### SELECTED TEXT

──────────

Wednesday, December 17, 2008

Kicking and Screaming into the Forties

In aging, I tend to put more faith in biology than chronology. It's not how old you are, but how old you feel. But how I'm feeling reveals that I'm fighting an uphill battle the very day I turned 40.

I don't recover from a glass of wine as well as I did 20 years ago from a bottle of vodka. Looking in the mirror first thing in the morning can ruin the rest of the day, so now I avoid the mirror until at least after lunch, when I check for broccoli in my teeth. Food no longer takes the same route through my body anymore, going to mostly the wrong places. And I now require several triple espressos to make it to lunch. Exercise is not as easy and recovery not as quick.

I still try to take care of my body in the hopes that my biological age doesn't reflect my chronological age, but diet and exercise are a bear when I already have a full-time job, a marriage and a mortgage. Still I pinch my love handle every morning and am reminded that it can easily grow if I'm not careful, so I eat a breakfast of egg whites and fresh strawberries and wash it down with a triple espresso with a splash of low-fat milk. Then I head to the gym and inevitably pull a muscle in my neck so for two days I look decrepit every time I turn my head to the left.

But, what can I do? I keep at it, eating healthfully for the body, lift some iron for the muscles, and do some cycling for the heart.

──────────

### SET OF TASKS
1 - Update the post about turning 40 from "In aging, I" up to and including "I turned 40.", replacing "biology" with "genetics".
2 - List every food and drink that makes up the breakfast described in the post about turning 40.
The items that come next were taken from a different source.

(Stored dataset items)
──────────

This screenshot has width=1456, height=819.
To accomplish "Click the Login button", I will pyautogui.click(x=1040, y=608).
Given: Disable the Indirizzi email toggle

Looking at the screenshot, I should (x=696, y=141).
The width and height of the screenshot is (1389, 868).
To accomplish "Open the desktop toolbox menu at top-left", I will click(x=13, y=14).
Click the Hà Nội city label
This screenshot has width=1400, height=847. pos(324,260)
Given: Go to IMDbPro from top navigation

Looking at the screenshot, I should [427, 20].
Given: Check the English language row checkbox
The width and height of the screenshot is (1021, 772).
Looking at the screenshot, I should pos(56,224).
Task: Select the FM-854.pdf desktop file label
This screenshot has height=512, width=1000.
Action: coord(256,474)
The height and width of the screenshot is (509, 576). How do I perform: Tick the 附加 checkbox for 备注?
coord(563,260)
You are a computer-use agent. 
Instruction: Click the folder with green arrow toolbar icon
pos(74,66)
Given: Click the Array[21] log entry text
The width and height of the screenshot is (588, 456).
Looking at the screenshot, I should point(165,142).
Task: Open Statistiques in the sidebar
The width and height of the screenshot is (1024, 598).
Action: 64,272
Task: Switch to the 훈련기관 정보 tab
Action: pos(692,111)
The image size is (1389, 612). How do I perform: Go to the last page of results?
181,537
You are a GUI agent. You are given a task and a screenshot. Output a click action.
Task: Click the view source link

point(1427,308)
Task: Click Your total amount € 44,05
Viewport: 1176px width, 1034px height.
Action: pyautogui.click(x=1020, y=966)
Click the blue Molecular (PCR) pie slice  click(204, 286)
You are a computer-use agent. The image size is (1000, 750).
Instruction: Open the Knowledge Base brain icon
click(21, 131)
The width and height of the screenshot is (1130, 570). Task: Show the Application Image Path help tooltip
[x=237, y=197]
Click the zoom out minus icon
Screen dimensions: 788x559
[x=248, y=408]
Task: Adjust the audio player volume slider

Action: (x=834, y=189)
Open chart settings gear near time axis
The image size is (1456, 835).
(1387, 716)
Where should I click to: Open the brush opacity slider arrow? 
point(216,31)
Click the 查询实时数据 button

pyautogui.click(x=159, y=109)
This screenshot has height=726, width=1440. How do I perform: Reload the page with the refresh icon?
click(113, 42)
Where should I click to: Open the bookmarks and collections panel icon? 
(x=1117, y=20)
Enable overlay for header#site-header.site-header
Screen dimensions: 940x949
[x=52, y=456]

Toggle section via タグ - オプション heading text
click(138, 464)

──────────

### RESPONSES BY ITEM NUMBER
1 -
In aging, I tend to put more faith in genetics than chronology. It's not how old you are, but how old you feel. But how I'm feeling reveals that I'm fighting an uphill battle the very day I turned 40.

2 - egg whites, fresh strawberries, a triple espresso, low-fat milk